8 Pour rendre les données entièrement comparables, les ratios moyens des revenus autonomes de toutes les provinces et du Québec ont été redressés par rapport aux données originales pour tenir compte de l’abattement d’impôt du Québec. Dans les années 1960, le gouvernement fédéral a donné aux provinces la possibilité de ne pas participer à certains programmes fédéraux-provinciaux comme les soins hospitaliers et l’aide sociale. Seul le Québec a choisi de se prévaloir de cette possibilité. Aux termes des arrangements qui ont été pris, le gouvernement fédéral a réduit ou « abattu » l’impôt sur le revenu des particuliers de 13,5 points de pourcentage et le Québec a haussé ses impôts sur le revenu des particuliers d’un montant équivalent. Le Québec reçoit toujours la valeur de ces points d’impôt supplémentaires par l’entremise de son régime d’imposition du revenu au lieu de recevoir des montants en espèces, tandis que les autres provinces reçoivent les montants correspondants en espèces. Dans le budget fédéral, les montants versés au Québec au titre du Transfert canadien en matière de santé, du Transfert canadien en matière de programmes sociaux et de la péréquation sont indiqués de la même façon que les montants transférés aux autres provinces. Toutefois, comme une partie du montant transféré au Québec est sous forme d’impôts fédéraux moins élevés, ce montant est déduit des dépenses au titre des programmes de transfert.

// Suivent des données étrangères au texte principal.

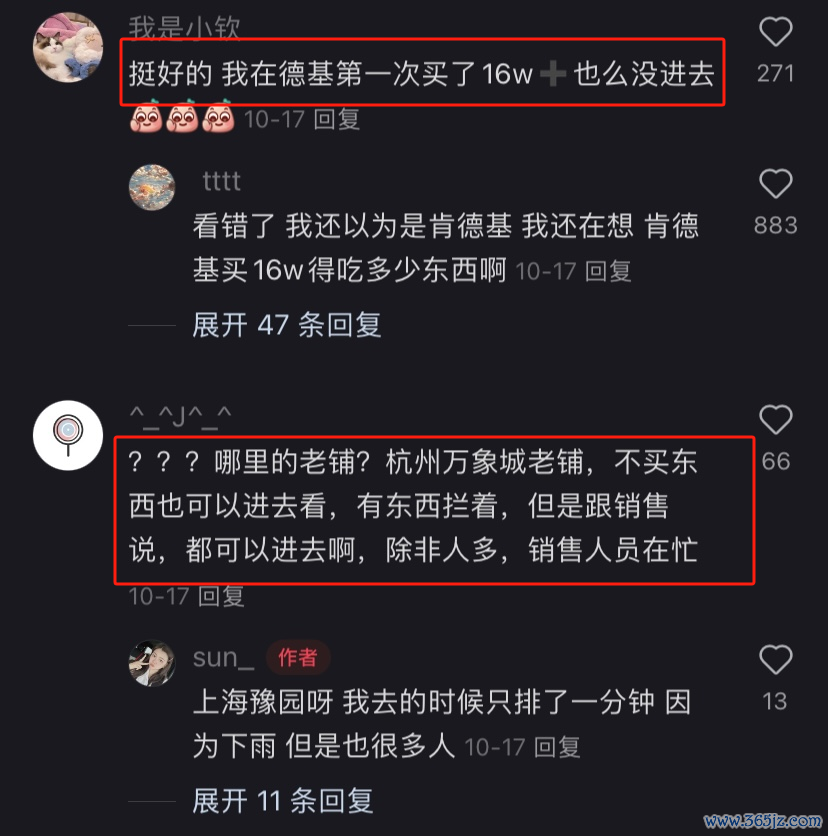Reply to 我是小钦's comment
Screen dimensions: 828x836
coord(336,119)
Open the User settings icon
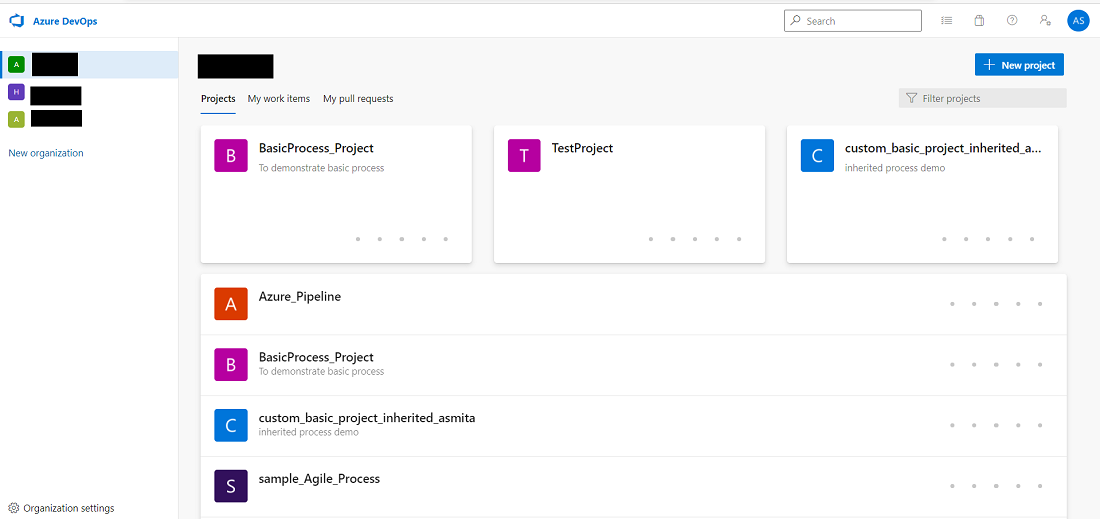Image resolution: width=1100 pixels, height=519 pixels. 1045,21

9 Cette catégorie comprend les entreprises publiques et les impôts provinciaux prélevés sur l’exploitation minière et forestière.

10 La base de données du Système de gestion financière est la source de données comparables la plus détaillée sur les finances gouvernementales. Statistique Canada démantèle les données de tous les budgets des gouvernements fédéral et provinciaux et des administrations municipales et reconstruit leurs revenus et leurs dépenses en utilisant la même grille, en faisant abstraction du système comptable utilisé par chaque gouvernement. On produit ainsi un ensemble de données entièrement comparable, ce qui est fort avantageux puisque la plupart des gouvernements utilisent des systèmes comptables différents. Toutefois, cette méthode entraîne un retard dans la disponibilité des données. Les données les plus récentes remontent à 2008-2009.

11 David MacKinnon, Dollars and Sense, A Case for Modernizing Canada’s Transfer Agreements, rapport préparé pour la Ontario Chamber of Commerce, février 2011.